Il y a près de vingt ans déjà que l’un des six-cylindres les plus mythiques de l’histoire de l’automobile a cessé d’être produit. Entré vivant dans la légende, ce moteur d’anthologie aura connu une destinée hors normes en animant, comme on va le voir, des véhicules dont la nombre et la diversité donnent le tournis. Dans le domaine de la grande série, c’est sans conteste l’un des moteurs italiens les plus réussis de l’après-guerre et c’est aujourd’hui aux collectionneurs qu’il donne le sourire à chaque coup de gaz. Acceptant de bonne grâce tous les styles de conduite, du plus paisible au plus sportif, ses vocalises et sa tessiture générale sont aussi célébrées que ses montées en régime et il confère à chacun des modèles l’ayant abrité une personnalité très spécifique. Toutefois, il y a bien sûr les données chiffrées, il y a le chronomètre – mais la séduction du « Busso » va bien au-delà des considérations objectives ; il faut le proclamer sans relâche : ce moteur a une âme, et c’est pour cela qu’il est irremplaçable…
La mort à Milan
Dans un article du numéro 323 de la revue Gazoline consacré à l’Alfa Romeo GTV 6, Marco Visani décrit en ces termes la fin du V6 Busso et de son créateur : « Le 31 décembre 2005 tombe des chaînes d’Arese le tout dernier moteur V6 « Busso », surnommé ainsi en hommage à Giuseppe Busso, le concepteur qui l’avait dessiné au début des années 70 (…) Trois jours plus tard, le 3 janvier 2006, Giuseppe Busso décède à l’âge de 92 ans. À ses obsèques, un grand nombre de passionnés saluent la sortie du cercueil en en démarrant leurs Alfa Romeo sur le parvis de l’église (…) C’est avec cet adieu triste et intense qu’une page de l’histoire de la marque se tourne. » On connaît peu d’exemples de motoristes ayant suscité une telle admiration de la part d’automobilistes ou de collectionneurs… Il est vrai qu’en dépit de toutes les vicissitudes dont la firme milanaise a été l’objet depuis une quarantaine d’années, le virus Alfa n’est pas tout à fait mort et ceux qui, contre vents et marées, continuent de vouer un culte inconditionnel aux autos frappées du Biscione témoignent d’une ferveur qui commande le respect.
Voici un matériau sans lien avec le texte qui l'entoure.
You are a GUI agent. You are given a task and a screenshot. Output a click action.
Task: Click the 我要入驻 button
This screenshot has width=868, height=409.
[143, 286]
En ce jour funeste de 2005, ils avaient compris qu’en stoppant la production du dernier V6 Alfa, c’est un peu de l’âme du constructeur que Fiat Auto abandonnait sous le prétexte trivial d’une impossible mise en conformité du « Busso » avec les normes de dépollution européennes. À cette aune, on se demande comment le groupe Volkswagen est parvenu à maintenir en vie le V8 Bentley, apparu en 1959, jusqu’en 2020 !
De la propulsion à la traction
Bref, tout cela appartient désormais à l’histoire et, à présent, les dernières Alfa animées par le « Busso » avancent gaillardement vers leurs vingt ans. La marque n’ayant, dans l’absolu, développé que peu de moteurs entièrement inédits depuis la guerre, chacun d’entre eux aura été généreusement exploité au sein de son catalogue – et le V6 n’a pas fait exception à la règle. Inauguré par la grande berline Sei en 1979, il ne tarde pas à essaimer dans le reste de la gamme, dès l’année suivante dans l’ex-coupé Alfetta, désormais baptisé simplement GTV ; puis, au fil du temps, le « Busso » sera fréquemment appelé à la rescousse pour rehausser le prestige de modèles mal nés, élaborés avec un manque de moyens de plus en plus criant ou en panne de charisme. On songe par exemple à la berline 90 dévoilée en 1984 – et qui n’était en réalité qu’une Alfetta replâtrée à la hâte – ou à la 75 présentée en 1985, de même qu’à la 155 de 1992 qui, bien qu’établie sur une base de Fiat Tipo, reçut elle aussi le V6 salvateur. Mis à toutes les sauces, ce dernier équipera aussi la berline 164, issue du fameux projet « Tipo 4 » – qui donnera également naissance à la Fiat Croma type 154, à la Lancia Thema (la vraie, pas la grossière usurpatrice imaginée par les équipes de Sergio Marchionne en 2011) et à la Saab 9000. C’est d’ailleurs à partir de ce moment-là que, synergie de groupe oblige, le « Busso » ne va plus être strictement réservé aux Alfa. En 1986, l’IRI – Istituto per la Ricostruzione Industriale –, organisme d’État qui contrôlait Alfa Romeo depuis l’avant-guerre, en a cédé le contrôle à Fiat Auto qui, sous la férule de Vittorio Ghidella, s’est alors astreinte à intégrer la vieille firme dans son portefeuille de marques. À partir de 1992, la Thema va donc recevoir le V6 Alfa en remplacement du PRV que Lancia proposait depuis le lancement du modèle. Et, plus marginalement, la roturière Croma recevra également le « Busso » en version 2,5 litres – une variante inconnue chez nous.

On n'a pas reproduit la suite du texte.